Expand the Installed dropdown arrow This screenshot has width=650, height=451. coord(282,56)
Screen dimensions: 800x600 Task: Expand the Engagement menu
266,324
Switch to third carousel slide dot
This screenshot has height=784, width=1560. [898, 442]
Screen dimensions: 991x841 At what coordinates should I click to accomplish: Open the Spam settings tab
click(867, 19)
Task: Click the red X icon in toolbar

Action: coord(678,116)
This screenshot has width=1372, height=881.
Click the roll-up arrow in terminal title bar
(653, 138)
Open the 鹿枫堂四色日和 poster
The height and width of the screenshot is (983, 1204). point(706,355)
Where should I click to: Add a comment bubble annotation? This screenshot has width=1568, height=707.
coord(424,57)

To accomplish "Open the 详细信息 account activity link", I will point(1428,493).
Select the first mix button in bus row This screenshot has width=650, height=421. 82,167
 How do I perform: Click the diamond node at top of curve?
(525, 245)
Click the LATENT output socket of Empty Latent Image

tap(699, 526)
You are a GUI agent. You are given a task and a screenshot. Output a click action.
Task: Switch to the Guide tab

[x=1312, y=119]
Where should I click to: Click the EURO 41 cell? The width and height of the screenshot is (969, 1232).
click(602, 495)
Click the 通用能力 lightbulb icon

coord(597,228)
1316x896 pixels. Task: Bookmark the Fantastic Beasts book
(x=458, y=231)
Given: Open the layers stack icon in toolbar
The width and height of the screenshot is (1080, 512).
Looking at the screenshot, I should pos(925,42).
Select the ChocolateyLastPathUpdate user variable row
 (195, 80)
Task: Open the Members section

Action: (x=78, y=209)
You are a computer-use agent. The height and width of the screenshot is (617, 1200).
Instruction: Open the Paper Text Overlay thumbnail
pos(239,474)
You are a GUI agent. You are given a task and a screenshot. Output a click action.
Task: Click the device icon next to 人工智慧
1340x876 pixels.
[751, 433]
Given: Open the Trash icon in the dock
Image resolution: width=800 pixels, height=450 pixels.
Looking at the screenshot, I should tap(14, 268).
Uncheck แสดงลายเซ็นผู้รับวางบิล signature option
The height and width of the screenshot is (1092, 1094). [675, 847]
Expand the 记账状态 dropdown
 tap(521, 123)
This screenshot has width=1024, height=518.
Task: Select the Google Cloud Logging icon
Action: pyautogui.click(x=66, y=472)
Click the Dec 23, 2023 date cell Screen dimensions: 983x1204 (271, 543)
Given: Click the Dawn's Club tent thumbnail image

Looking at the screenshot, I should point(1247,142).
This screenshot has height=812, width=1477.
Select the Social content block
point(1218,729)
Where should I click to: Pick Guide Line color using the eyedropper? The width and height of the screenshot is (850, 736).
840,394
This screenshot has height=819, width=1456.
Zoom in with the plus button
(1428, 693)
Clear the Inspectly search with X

Task to carry out: Select every line above that contains the word "Guide".

Written response:
Task: Switch to the Guide tab
Where should I click to: Pick Guide Line color using the eyedropper? The width and height of the screenshot is (850, 736).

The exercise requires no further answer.